O presidente da Ordem dos Advogados do Brasil, Reginaldo de Castro, impetrou no Supremo Tribunal Federal (STF), nesta quinta-feira (24/8), uma Ação Direta de Inconstitucionalidade (Adin) com pedido de liminar contra a Lei que anistiou multas eleitorais.

O presidente da Associação dos Magistrados Brasileiros (AMB), Antonio Carlos Viana Santos, distribuiu nota oficial criticando o Congresso. Para ele "esta decisão atropelou todo o trabalho que vem sendo desenvolvido pelos juízes eleitorais e, pior, desprestigiou a legislação eleitoral em vigor, gerando certeza de impunidade."

Viana Santos pediu aos parlamentares que "não repitam novas anistias eleitorais, que sempre estimulam o desrespeito às leis, pois conta-se com o futuro perdão."

Segundo a Lei 9.996, promulgada em 14/8, as multas eleitorais aplicadas aos candidatos que cometeram infrações eleitorais no período de 1996 a 1998 não teriam mais validade.

No pedido de liminar afirma-se que "é ofender a moralidade pública tornar sem efeito multas que têm por escopo garantir a adequada escolha dos representantes do povo".

Outro ponto abordado pelo texto é que segundo os preceitos constitucionais a anistia só pode ser aplicada em infrações penais, o que não é o caso das multas eleitorais.

O pedido também classifica a Lei 9.996 como um "verdadeiro atentado contra a divisão de Poderes consagrada no artigo 2º da Lei Maior".
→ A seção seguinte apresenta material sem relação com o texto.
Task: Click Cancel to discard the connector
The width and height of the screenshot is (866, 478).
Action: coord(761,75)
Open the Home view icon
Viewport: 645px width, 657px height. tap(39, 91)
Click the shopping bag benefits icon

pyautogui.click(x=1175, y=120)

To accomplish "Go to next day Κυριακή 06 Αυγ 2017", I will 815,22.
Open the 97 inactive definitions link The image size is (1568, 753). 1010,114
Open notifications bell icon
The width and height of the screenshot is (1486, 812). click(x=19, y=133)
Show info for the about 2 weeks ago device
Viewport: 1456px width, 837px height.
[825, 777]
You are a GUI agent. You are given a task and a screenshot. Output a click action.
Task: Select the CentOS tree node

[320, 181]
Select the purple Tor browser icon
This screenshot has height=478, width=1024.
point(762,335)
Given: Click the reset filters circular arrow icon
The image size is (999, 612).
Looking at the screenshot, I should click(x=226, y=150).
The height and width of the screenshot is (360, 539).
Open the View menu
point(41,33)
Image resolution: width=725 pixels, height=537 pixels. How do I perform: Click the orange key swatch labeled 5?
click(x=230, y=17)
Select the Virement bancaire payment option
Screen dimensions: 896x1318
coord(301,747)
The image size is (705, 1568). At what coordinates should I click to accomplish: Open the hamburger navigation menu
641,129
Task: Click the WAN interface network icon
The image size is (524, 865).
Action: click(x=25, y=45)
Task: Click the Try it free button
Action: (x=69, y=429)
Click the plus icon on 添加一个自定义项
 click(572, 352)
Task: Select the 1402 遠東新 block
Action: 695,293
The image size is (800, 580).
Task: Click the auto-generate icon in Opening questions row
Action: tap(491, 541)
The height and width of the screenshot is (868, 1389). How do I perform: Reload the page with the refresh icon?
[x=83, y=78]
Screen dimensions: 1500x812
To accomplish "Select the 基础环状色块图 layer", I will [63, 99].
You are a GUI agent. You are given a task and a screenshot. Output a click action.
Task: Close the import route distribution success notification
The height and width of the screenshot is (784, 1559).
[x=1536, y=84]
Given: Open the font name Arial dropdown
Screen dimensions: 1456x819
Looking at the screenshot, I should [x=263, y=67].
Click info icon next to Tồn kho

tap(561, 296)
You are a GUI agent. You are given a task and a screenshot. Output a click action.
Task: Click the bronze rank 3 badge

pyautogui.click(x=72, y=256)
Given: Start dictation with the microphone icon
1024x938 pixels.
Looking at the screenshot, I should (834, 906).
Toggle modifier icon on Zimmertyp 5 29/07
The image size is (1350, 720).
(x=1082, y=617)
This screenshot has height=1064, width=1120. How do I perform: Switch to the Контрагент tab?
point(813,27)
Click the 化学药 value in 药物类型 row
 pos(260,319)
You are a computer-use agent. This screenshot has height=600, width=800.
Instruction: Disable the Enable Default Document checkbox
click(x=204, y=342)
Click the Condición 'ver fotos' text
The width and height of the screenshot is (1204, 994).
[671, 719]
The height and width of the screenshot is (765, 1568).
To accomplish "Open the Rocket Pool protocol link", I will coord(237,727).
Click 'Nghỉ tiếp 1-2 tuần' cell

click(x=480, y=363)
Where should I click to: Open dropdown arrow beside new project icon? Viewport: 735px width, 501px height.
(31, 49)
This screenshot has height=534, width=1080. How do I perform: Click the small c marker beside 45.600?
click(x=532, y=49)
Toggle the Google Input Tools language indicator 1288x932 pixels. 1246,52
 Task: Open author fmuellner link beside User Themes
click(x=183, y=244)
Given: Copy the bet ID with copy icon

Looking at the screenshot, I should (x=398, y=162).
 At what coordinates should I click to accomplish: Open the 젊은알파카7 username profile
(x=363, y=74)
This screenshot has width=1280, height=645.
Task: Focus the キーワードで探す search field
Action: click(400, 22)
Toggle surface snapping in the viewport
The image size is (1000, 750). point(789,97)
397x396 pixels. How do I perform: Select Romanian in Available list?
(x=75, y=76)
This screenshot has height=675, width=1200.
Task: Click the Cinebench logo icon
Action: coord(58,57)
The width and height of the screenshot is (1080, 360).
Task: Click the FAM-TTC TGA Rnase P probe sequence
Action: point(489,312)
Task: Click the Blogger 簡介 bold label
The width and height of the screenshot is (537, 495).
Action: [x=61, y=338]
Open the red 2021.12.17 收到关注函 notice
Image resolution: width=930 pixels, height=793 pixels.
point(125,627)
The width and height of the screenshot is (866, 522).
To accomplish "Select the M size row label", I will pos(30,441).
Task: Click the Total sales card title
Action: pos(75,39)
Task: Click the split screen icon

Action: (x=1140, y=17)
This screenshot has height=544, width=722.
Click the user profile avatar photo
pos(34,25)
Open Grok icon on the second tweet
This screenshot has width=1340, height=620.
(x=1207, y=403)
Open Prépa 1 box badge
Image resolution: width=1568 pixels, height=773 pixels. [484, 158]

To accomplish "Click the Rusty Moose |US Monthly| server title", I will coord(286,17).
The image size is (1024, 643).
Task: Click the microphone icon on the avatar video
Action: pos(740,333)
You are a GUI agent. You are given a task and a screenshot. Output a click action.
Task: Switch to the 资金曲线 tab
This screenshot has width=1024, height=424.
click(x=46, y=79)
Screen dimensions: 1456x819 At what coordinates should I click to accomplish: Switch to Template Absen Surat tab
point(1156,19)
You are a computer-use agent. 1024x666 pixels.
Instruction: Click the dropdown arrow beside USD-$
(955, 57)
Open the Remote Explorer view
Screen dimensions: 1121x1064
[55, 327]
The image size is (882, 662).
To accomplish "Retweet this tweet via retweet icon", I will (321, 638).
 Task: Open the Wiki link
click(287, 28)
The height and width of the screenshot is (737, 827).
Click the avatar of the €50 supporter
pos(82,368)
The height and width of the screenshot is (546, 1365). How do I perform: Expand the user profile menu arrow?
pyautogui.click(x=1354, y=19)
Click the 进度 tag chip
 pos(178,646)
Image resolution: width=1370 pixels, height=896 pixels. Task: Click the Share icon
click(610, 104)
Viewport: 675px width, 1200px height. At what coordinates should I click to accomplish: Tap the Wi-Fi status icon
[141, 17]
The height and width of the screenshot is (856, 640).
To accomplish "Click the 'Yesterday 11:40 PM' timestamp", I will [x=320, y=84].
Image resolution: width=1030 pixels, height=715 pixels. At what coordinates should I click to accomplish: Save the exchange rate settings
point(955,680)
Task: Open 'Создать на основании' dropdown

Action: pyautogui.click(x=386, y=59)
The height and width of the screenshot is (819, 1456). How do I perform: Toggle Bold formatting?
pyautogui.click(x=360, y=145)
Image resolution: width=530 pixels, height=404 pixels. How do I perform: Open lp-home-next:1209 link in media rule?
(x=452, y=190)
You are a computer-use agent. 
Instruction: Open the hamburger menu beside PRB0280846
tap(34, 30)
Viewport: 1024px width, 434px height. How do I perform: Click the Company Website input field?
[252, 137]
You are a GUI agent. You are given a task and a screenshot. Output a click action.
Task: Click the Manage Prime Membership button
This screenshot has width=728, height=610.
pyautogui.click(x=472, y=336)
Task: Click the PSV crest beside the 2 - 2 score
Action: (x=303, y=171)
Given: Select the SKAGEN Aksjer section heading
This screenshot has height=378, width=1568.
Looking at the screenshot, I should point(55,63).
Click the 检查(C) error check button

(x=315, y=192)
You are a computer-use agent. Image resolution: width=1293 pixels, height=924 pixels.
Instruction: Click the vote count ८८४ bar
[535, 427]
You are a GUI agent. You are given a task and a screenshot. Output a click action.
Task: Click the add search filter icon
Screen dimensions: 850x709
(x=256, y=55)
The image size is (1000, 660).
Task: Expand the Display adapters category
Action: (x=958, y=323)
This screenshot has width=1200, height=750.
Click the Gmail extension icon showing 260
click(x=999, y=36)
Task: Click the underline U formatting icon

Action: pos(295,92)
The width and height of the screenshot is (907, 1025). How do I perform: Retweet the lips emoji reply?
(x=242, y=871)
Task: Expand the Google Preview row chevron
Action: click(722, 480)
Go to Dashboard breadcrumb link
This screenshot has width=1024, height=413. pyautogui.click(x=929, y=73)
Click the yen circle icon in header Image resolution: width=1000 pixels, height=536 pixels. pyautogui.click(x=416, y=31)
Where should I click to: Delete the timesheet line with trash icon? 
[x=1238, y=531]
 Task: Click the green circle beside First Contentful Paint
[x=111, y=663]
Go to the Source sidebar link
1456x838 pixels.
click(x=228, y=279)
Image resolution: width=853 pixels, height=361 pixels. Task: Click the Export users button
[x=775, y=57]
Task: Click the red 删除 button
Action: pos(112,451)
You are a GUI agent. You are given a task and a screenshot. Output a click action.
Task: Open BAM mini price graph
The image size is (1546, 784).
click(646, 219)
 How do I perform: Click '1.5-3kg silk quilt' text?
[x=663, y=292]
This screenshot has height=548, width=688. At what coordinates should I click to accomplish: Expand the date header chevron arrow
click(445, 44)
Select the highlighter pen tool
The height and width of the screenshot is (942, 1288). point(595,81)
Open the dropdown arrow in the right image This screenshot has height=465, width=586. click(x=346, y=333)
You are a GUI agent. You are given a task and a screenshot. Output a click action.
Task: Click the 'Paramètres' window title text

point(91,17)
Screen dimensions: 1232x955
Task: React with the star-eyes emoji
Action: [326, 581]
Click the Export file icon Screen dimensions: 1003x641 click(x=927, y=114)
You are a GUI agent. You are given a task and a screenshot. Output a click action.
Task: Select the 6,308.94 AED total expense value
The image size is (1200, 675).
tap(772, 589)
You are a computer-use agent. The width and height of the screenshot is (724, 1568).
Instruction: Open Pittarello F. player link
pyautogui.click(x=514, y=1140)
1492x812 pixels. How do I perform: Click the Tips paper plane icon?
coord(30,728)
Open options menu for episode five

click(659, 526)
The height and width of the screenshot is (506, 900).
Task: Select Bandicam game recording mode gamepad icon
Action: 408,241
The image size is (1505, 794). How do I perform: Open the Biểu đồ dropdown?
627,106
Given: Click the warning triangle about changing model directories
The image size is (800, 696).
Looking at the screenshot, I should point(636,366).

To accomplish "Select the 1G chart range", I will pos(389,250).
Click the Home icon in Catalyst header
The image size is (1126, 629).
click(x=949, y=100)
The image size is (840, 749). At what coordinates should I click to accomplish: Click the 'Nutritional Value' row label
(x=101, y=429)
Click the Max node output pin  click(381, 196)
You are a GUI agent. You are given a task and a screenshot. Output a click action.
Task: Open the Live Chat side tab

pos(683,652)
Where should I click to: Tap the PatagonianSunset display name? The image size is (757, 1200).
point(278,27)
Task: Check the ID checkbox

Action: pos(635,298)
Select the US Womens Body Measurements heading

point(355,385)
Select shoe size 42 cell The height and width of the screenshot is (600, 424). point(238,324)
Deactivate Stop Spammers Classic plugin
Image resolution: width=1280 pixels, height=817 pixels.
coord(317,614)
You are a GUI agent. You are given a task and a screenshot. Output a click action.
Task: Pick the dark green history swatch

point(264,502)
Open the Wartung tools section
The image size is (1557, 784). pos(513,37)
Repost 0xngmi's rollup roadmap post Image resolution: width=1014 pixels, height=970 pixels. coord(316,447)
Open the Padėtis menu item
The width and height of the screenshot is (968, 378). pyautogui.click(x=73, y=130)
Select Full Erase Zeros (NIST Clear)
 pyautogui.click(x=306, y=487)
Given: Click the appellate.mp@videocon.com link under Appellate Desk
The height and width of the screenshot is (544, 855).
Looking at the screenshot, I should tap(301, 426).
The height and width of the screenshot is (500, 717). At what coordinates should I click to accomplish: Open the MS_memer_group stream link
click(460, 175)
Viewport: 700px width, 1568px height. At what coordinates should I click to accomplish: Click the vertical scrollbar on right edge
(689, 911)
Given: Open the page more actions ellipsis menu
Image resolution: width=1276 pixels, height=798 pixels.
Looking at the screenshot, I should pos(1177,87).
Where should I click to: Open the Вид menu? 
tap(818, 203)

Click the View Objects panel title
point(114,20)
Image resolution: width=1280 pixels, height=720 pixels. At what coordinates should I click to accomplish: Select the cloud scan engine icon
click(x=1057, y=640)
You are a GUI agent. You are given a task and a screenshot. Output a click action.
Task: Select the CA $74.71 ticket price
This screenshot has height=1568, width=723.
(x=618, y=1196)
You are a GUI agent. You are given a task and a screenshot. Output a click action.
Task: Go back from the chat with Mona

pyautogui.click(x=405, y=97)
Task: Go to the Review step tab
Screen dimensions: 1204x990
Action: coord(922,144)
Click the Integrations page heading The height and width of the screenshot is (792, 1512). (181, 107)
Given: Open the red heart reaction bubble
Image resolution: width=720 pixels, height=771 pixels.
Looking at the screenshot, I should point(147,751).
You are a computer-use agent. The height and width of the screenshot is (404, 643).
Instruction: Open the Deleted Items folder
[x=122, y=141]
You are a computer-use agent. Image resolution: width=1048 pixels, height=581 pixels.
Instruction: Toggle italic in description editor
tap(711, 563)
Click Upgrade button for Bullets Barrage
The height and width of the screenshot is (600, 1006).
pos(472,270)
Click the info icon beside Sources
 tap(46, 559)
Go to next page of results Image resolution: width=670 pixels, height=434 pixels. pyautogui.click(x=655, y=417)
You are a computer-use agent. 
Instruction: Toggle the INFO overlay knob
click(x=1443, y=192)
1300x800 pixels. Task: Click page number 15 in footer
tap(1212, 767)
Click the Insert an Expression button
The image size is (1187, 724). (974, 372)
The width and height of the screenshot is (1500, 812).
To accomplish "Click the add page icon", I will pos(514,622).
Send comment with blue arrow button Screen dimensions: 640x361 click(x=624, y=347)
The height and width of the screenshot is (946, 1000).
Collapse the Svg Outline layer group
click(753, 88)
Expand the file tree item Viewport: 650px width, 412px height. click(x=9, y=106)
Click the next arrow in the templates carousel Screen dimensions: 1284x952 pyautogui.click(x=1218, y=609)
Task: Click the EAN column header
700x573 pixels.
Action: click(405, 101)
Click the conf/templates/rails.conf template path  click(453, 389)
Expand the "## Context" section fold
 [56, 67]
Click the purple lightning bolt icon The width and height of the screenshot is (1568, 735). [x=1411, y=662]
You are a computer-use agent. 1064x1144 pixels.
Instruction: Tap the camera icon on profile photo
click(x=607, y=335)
Segundo o texto, a lei em questão também fere os artigos 1º, 5º, 21, 37 e 48 da Constituição Federal.

Leia a íntegra da Adin:

EXMO SR MINISTRO-PRESIDENTE DO SUPREMO TRIBUNAL FEDERAL

O Conselho Federal da Ordem dos Advogados do Brasil, serviço público dotado de personalidade jurídica, regulamentado pela Lei 8.906, com sede no Edifício da Ordem dos Advogados, Setor de Autarquias Sul, Quadra 05, desta Capital, representado por seu Presidente (doc. 01), Reginaldo Oscar de Castro, brasileiro, casado, advogado inscrito na Ordem dos Advogados do Brasil, Seção do Distrito Federal, sob o nº 767, com escritório no SAS, Q. 06, ed. Belvedere, sala 701, desta Capital, ad referendum de seu Conselho Pleno, vem, nos termos do artigo 103, VII, da Constituição Federal, ajuizar ação direta de inconstitucionalidade, com pedido de liminar,

a íntegra da Lei 9.996, de 14 de agosto de 2000 (doc. 02), cuja redação é a seguinte:

"Art. 1º São anistiados os débitos decorrentes de multas aplicadas aos eleitores que deixaram de votar nas eleições realizadas nos dias 3 de outubro e 15 de novembro de 1996 e nas eleições dos dias 4 e 25 de outubro de 1998, bem como os membros de mesas receptoras que não atenderam à convocação da Justiça Eleitoral, inclusive os alcançados com base no art. 344 da Lei nº 4.737, de 15 de julho de 1965.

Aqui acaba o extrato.